On first getting acquainted, she recounts, “We met by chance. It was a very disorderly meeting on my birthday. I was celebrating with my friends, and when a young Russian man arrived with one of my friends, I got to know him and we began to meet up.”

“The day I was introduced to Salma, I immediately regretted not learning Arabic earlier” Boris says adding: “I loved Salma from the very first moments we met, and we got married quite easily and effortlessly, and any external circumstances related to politics or the like has nothing to do with us.”

Regarding society’s view of them, Salma says, “We turn our backs on everything that is said about our marriage, and do not pay any attention to what we hear in terms of rumors and analyzing.”

The issue of language remains the biggest obstacle between the spouses, “but we overcome it by speaking in English most of the time,” Salma says, touching upon the future of her family, “Syria or Russia… I admit that the place and location is important... It is very critical what we are going through in terms of circumstances, but people are the main factor in every occurrence that comes up, since the main aspects of forming a family are the same in any country.”

Under the Hold of Alliances

“There is no marriage without challenges, but both parties must overcome these challenges together.” This is how social researcher Samar Ali comments on this particular issue, and adds, “In transnational marriages, the danger lies in whether a man thinks that he is better than his wife because of his nationality, or that he thinks that he has pulled her out of her harsh and bitter reality by marrying her. It might even reach the point where it becomes a repeated reminder of this issue by him, and thus the wife will suffer from a constant state of disappointment and anxiety regarding this matter.”

As for the possibility of divorce for reasons related to political disputes and varying alliances, she says, “Although it is an issue that one does not expect to happen – especially after years pass since first getting married – in recent years Sharia courts have registered many divorce cases caused by differences in political opinion, so it is a potential issue and a risk factor that cannot be ignored.”

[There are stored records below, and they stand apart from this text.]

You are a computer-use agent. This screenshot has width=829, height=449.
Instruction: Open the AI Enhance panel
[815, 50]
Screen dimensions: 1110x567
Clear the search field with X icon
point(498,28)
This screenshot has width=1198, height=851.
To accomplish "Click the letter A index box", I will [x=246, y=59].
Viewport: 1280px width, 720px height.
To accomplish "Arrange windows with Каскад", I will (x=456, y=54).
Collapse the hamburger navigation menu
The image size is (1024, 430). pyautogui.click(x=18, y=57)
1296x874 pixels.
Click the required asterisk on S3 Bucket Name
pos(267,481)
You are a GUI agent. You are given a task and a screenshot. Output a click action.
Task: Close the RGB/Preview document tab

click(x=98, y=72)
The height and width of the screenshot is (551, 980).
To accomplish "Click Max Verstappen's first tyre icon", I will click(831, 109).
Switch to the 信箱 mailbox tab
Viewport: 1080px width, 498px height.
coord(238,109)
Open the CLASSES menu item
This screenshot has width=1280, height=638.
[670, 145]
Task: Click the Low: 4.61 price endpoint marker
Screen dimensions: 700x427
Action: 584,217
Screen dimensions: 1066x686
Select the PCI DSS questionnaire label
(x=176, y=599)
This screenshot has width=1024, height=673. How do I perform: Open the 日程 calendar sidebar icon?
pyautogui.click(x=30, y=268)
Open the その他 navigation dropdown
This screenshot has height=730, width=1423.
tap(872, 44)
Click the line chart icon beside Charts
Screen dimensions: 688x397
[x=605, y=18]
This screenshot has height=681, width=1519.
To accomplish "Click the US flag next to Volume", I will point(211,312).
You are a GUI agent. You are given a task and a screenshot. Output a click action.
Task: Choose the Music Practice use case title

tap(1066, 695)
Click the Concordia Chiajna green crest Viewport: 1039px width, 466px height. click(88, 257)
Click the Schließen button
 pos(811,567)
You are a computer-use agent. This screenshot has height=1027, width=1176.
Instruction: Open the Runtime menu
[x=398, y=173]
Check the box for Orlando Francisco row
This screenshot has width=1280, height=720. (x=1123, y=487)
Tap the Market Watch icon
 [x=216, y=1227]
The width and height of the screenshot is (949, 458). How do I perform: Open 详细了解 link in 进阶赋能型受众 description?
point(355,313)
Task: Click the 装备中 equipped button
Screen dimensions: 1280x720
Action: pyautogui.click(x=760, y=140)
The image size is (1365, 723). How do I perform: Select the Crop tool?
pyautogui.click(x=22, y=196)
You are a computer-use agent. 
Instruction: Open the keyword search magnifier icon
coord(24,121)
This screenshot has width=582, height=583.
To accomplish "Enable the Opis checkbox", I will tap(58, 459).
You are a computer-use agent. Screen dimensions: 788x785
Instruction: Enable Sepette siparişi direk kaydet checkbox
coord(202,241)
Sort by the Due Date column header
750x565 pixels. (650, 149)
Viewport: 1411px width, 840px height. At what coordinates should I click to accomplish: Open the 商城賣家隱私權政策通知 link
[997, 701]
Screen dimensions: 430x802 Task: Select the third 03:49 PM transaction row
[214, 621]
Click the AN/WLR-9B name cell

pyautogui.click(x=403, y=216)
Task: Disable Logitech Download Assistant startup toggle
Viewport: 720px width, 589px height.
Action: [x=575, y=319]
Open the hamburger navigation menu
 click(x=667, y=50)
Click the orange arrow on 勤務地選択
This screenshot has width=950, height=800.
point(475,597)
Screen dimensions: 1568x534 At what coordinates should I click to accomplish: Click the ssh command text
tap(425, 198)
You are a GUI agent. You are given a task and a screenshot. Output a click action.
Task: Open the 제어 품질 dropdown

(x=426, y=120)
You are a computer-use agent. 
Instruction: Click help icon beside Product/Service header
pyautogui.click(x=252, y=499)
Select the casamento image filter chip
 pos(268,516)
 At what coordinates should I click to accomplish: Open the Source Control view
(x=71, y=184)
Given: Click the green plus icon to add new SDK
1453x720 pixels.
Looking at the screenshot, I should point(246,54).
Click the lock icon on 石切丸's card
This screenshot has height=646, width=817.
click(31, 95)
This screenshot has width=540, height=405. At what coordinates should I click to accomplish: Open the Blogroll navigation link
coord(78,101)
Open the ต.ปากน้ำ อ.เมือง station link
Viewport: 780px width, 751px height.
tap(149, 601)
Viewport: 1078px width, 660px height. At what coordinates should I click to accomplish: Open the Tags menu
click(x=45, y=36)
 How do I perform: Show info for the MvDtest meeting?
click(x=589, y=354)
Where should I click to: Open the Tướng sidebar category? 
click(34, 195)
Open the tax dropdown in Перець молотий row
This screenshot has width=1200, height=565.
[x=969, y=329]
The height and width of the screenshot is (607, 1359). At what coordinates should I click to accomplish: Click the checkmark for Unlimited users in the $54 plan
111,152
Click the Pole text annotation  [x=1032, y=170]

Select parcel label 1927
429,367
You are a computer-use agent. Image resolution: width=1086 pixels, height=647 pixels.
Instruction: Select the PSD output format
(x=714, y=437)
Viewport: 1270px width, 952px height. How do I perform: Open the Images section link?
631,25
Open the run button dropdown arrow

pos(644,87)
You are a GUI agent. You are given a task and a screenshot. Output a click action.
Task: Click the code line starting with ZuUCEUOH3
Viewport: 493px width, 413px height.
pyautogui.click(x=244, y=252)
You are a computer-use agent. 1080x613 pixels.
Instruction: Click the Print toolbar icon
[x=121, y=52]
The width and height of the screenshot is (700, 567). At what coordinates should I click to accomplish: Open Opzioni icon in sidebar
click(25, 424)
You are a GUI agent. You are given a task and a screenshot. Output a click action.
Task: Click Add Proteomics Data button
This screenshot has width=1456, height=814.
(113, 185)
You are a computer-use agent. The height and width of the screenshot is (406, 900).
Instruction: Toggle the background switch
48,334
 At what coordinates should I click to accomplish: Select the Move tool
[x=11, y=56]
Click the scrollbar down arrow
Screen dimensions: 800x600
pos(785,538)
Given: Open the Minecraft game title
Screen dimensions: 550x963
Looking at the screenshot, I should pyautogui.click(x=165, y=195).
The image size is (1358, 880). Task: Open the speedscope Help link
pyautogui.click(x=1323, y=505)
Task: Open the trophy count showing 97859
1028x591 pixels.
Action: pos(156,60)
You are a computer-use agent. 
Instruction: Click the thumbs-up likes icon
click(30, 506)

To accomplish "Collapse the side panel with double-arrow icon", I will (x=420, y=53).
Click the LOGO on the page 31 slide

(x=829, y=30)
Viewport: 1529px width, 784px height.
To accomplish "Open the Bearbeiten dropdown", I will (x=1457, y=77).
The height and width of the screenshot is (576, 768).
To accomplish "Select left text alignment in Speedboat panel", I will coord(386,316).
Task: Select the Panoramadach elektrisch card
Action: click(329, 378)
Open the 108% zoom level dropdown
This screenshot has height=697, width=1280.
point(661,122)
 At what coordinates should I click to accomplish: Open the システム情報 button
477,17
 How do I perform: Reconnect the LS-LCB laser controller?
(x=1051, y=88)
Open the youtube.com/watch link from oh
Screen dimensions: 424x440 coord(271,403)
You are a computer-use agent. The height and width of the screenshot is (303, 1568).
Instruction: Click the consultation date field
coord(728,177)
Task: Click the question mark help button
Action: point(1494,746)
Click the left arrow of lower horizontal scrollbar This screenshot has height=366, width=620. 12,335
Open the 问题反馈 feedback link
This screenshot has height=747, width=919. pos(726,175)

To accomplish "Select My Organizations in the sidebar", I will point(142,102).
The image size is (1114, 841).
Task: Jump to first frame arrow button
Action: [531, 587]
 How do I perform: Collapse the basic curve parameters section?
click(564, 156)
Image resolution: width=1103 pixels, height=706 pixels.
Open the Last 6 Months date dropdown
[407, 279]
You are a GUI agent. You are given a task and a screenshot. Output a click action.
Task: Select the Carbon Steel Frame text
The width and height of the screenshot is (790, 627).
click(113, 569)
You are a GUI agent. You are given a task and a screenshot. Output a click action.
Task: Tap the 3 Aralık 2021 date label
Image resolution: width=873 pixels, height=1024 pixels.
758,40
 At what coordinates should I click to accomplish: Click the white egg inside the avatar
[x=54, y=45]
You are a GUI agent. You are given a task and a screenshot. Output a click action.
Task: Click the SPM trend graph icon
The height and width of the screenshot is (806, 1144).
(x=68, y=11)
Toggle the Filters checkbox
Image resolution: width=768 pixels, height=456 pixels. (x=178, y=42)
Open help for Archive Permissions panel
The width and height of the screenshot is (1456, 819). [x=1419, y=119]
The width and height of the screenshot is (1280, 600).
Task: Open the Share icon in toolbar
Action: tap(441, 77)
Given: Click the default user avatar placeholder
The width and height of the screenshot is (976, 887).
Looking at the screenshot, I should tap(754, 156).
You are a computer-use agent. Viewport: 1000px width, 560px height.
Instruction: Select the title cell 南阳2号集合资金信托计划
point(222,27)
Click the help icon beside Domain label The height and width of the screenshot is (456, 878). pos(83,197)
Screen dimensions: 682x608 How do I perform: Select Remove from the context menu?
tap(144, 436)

Studies and statistics say that those born from parents of different nationalities acquire open-mindedness, customs, as well as scientific, linguistic, and cultural richness, since the child acquires intellectual and emotional maturity and social awareness from both parents and on different levels… But will transnational marriages in Syria succeed in securing this particular attribute or feature, even though it is a product of war and its impurities? Will their simple life and contentment protect this family from any attacks concerning pre-existing class differences, political differences, and cultural fractures?